Study of genomic prediction
This research project focuses on developing and modifying artificial intelligence (AI) tools, namely ML and DL tools, for genetic data. Out of the 3 billion bases that compose the whole genome of a cow or human, 20-25 million are different between individuals. Of these. Some genetic differences are beneficial and result in desirable traits; others contribute to less desirable outcomes such as disease. Artificial intelligence can help us interpret raw genetic data and improve our understanding of how the genetic differences influence outcomes, whether that be traits like eye colour, or disease. The goal is to develop a methodology to be more accurately mapping their genetic differences to their traits.
Up to recently, statistical methods are used to predict which genetic differences affect which traits. One of the limitations is that these methods are only feasible with a very small portion of the total genetic data (about 0.0000001%). Another limitation is that they are unsuitable for handling the relationship between complex genetic to trait (such as multiple genes affecting one trait).

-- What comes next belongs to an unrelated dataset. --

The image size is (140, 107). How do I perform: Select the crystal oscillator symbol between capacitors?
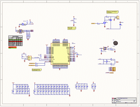coord(107,61)
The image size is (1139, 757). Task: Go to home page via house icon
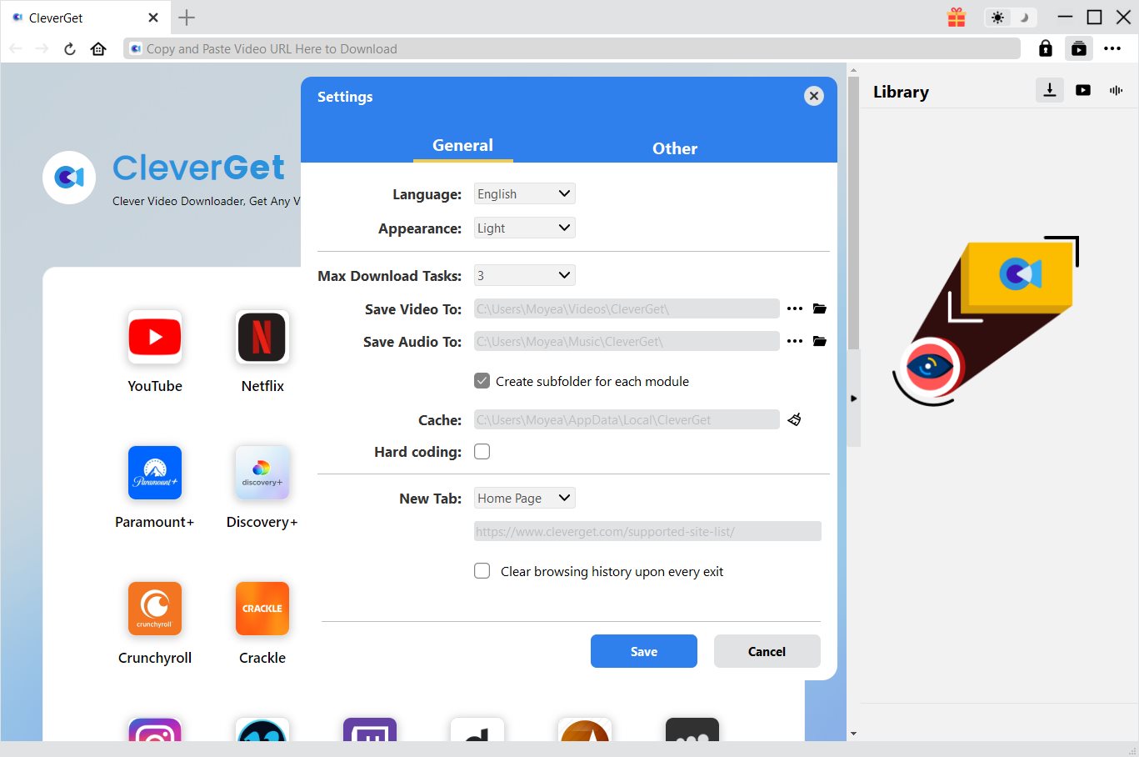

Machine Learning and Deep Learning
The application of artificial intelligence methods to genetic data is very novel and only beginning to be explored, because only recently has the cost of obtaining genetic data allowed for sufficient data to be produced. The ML/DL methods are able to handle such large quantities of data, seem apt for extracting complex associations between genetic variations and traits.
The applicability of this research is wide, being useful anywhere where genetic data is used to predict traits. It could help with diagnosis of diseases, especially those that are rare and are hard to predict by traditional methods. It can benefit precision medicine, the movement to tailor treatments based on an individual’s genetic makeup. In animal breeding, it can help make predictions for characteristics in animals that have economic value, and increase their performance with each generation. Publications from this research may also benefit conservation efforts, by predicting human effects on biodiversity, predicting the spread of invasive species and outcomes of countermeasures, and answering other questions in ecology.

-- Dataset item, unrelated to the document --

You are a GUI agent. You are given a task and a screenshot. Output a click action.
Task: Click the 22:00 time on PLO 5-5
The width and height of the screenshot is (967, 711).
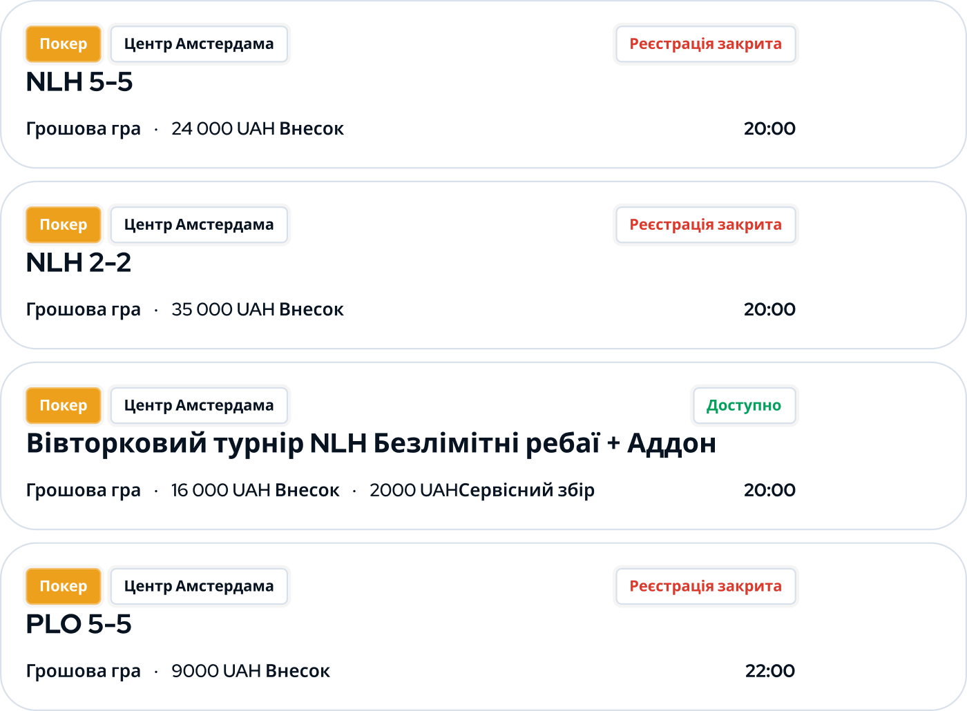click(x=769, y=670)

Work up-to-date and future plans
This work is part of a PhD and is currently in its first year. Some of the work I’ve implemented and explored are outlined below:
- Using simple convolutional neural networks (CNNs) for genomic variant calling. Variant calling is a routine first step for many analyses. There is a set of sequences for each species that act as the “reference” for genomic analysis work. Since the genetic sequence is mostly identical from person to person, an economic way of finding useful information about an individual’s genetic information is to identify the small differences from the reference genome. CNNs are excellent at image recognition, and have been used to try and improve upon the accuracy of variant detection treating DNA like a long, four-pixel wide image.

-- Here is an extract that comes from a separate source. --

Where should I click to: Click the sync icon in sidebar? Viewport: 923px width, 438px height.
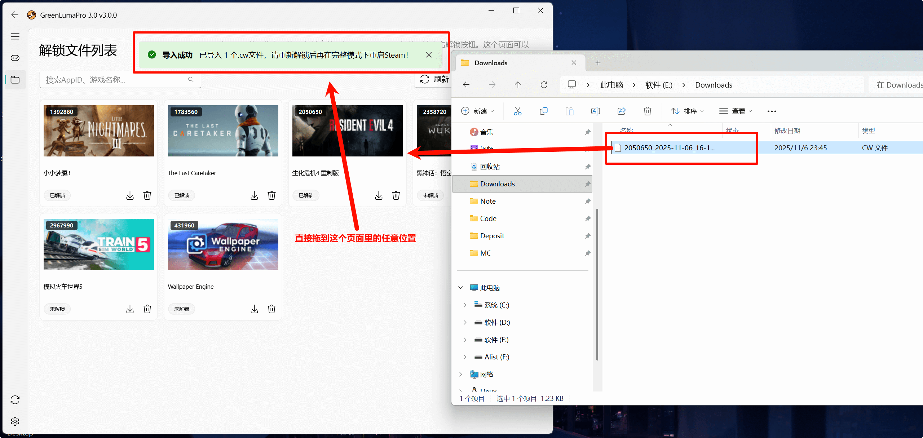tap(15, 400)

- Using CNNs to find splice site boundaries. Every gene is made out of exons (which are expressed) and introns (which are discarded), but there may be a different combination of exons that become expressed in any one individual. Some of these differences lie at the heart of disease. It has therefore been an important goal to find mutations that result in different splice site boundaries, and to prioritize them for further research. Based on work published this year, I have been exploring hyperparameter optimisation and different input structures to this CNN.
- Using Generative Adversarial Networks (GANs) to detect splice site boundaries, and produce novel DNA sequences with desired properties. Here, we train two networks in conjunction with one another: the discriminator learns to detect splice sites, and to flag sequences as fake, if it thinks any were made by the generator, which is another network that learns to fool the discriminator. Throughout this process, the discriminator gets better and better at learning what a real splice site looks like, while the generator learns how to make realistic looking DNA sequences that won’t be detected as fake by the discriminator.
- While individual predictors have their strengths and weaknesses, there has been little research to do with combining predictors together so that they can compensate for each other’s weaknesses. The next step in this research will be to look at combining predictors to tackle the same learning task, which may improve predictive power as well as give insight into what each learner struggles with.
Acknowledgement
The author wishes to thank Sina Masoud-Ansari, Senior Solutions Special from the Centre for eResearch for his technical support in accessing to a Tesla V100. The author uses NeSI HPC platform for hyperparameter tuning experiments. Sina has also helped with Tensorflow/keras packages which are working on both AWS and NeSI.